_EXERCISE INSTRUCTIONS_: Would you please transcribe the data in full and exactly, excluding images?

_LISTED ENTRIES_:

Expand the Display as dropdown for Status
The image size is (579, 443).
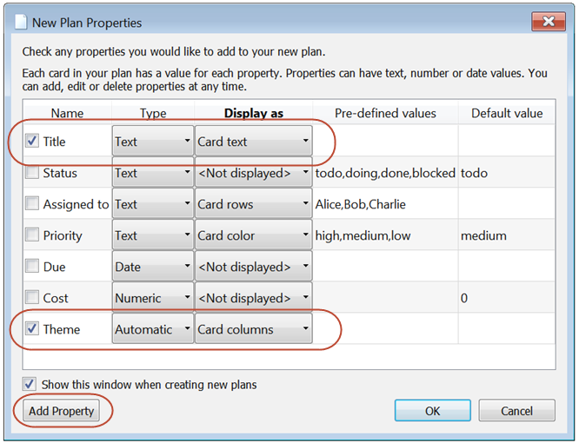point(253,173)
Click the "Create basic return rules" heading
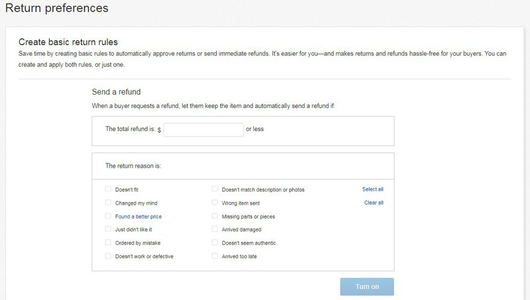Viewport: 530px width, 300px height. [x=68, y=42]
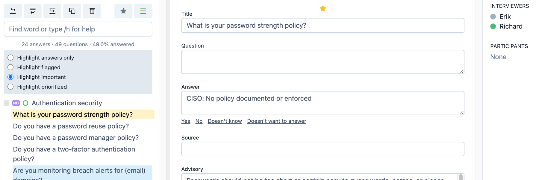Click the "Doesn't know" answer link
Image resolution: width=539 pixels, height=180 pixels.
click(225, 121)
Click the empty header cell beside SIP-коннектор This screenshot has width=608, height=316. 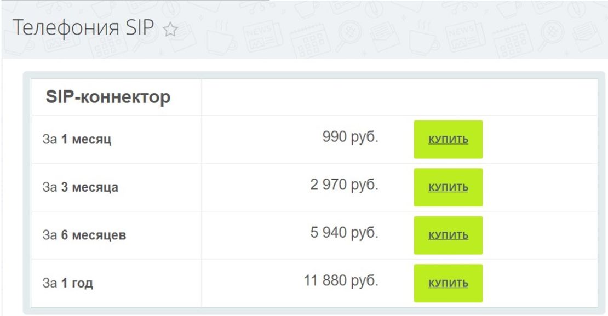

_THE ANSWER_:
Expand the Display as dropdown for Status
The image size is (579, 443).
point(253,173)
Click the "Create basic return rules" heading
Viewport: 530px width, 300px height. [x=68, y=42]
Click the "Doesn't know" answer link
Image resolution: width=539 pixels, height=180 pixels.
click(225, 121)
Click the empty header cell beside SIP-коннектор This screenshot has width=608, height=316. 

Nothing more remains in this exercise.